- [PROBLEM TO WORK ON] Rewrite the data from the line that has "Task: Tap the label" through the line that has "Action: [x=217, y=25]", swapping "label" for "caption" and changing nothing else.

- [DATA RECORDS]
===
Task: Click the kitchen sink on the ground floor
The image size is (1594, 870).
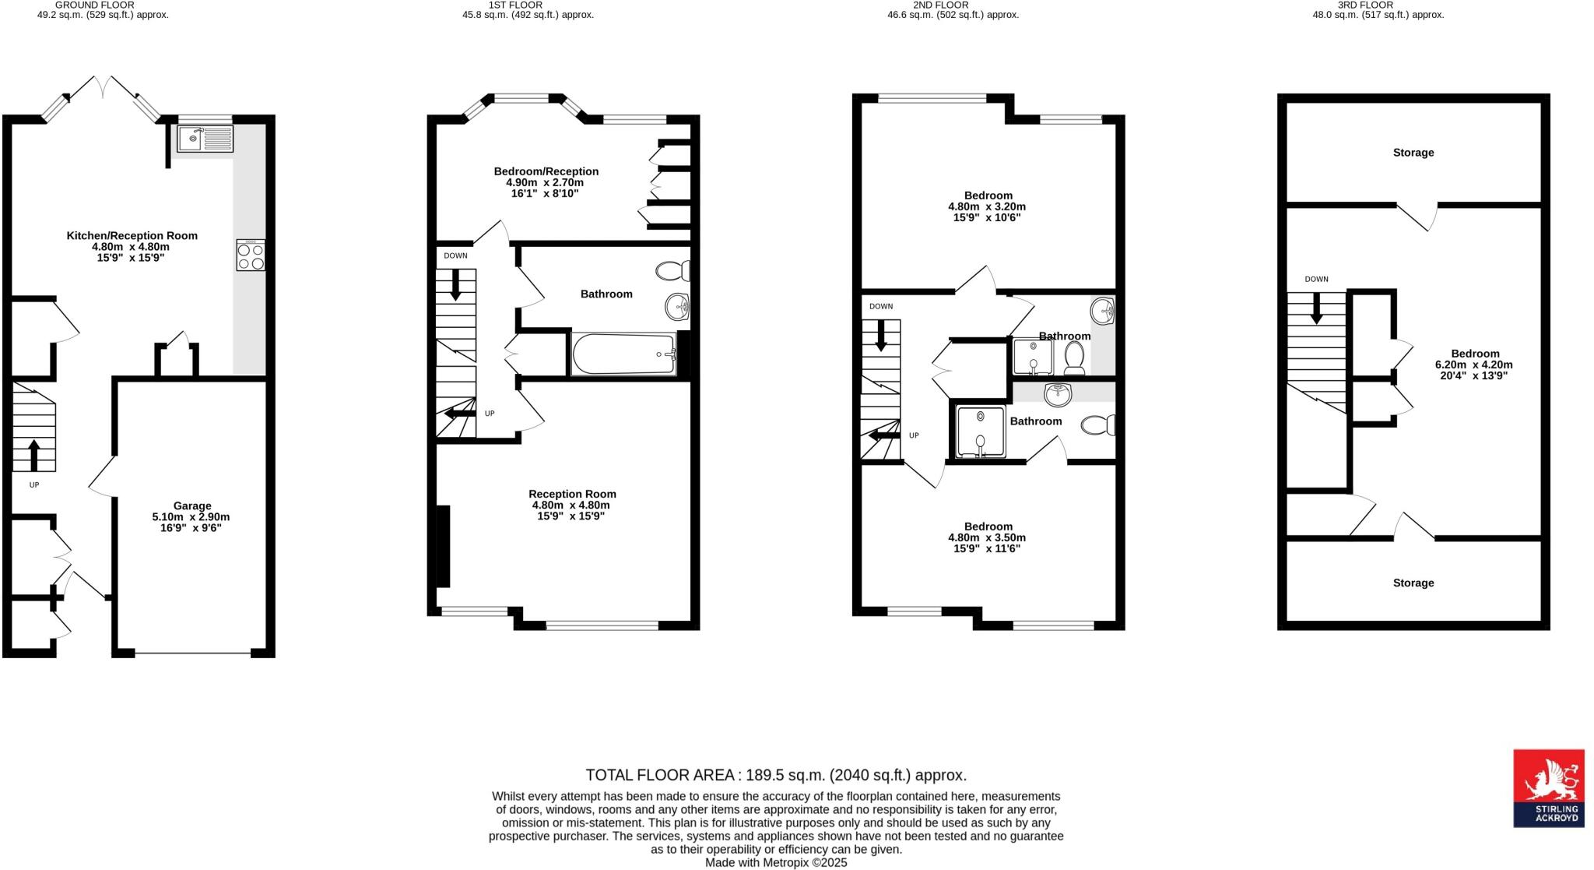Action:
===
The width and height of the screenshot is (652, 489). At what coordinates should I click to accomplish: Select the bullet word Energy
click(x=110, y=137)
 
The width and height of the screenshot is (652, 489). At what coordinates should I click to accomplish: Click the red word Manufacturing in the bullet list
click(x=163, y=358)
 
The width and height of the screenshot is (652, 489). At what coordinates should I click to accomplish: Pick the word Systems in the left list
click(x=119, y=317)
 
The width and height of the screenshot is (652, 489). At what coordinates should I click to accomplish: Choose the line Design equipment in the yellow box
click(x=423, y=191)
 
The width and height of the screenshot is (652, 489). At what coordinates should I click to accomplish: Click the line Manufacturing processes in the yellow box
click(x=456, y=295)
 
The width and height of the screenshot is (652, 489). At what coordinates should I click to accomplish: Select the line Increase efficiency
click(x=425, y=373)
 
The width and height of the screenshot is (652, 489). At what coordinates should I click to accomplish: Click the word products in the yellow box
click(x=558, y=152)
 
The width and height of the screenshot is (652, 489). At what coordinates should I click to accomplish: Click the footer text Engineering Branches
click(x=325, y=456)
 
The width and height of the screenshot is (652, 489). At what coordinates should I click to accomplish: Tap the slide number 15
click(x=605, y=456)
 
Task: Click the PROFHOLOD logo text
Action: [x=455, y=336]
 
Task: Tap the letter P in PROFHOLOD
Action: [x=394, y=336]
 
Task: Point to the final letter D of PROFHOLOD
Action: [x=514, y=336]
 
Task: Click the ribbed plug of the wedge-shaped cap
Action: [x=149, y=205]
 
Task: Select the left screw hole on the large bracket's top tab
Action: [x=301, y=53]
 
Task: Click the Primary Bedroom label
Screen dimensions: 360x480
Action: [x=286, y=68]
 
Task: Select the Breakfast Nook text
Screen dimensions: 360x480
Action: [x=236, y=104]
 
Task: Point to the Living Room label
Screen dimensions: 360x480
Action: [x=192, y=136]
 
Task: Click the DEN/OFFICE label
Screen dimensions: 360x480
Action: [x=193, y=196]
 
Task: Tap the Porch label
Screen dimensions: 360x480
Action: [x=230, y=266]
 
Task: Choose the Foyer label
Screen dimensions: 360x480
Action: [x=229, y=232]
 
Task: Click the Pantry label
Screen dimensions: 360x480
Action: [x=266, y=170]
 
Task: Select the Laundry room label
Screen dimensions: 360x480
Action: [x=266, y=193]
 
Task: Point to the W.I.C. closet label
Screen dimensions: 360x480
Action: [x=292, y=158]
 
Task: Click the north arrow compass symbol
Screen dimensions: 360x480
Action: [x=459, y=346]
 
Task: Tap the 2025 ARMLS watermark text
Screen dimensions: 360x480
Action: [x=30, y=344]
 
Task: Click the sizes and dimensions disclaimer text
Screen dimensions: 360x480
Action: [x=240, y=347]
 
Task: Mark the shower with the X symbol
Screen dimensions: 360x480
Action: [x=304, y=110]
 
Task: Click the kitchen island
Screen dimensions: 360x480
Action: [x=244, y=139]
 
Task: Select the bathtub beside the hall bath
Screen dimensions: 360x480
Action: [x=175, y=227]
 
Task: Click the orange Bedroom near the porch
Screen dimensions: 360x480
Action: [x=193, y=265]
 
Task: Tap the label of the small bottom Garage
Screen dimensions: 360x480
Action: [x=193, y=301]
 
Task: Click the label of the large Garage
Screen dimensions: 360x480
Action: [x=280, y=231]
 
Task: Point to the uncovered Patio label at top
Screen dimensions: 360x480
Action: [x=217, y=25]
===
- [ANSWER TO THE EXERCISE]
Task: Tap the caption of the small bottom Garage
Screen dimensions: 360x480
Action: [x=193, y=301]
 
Task: Click the caption of the large Garage
Screen dimensions: 360x480
Action: [x=280, y=231]
 
Task: Point to the uncovered Patio caption at top
Screen dimensions: 360x480
Action: [x=217, y=25]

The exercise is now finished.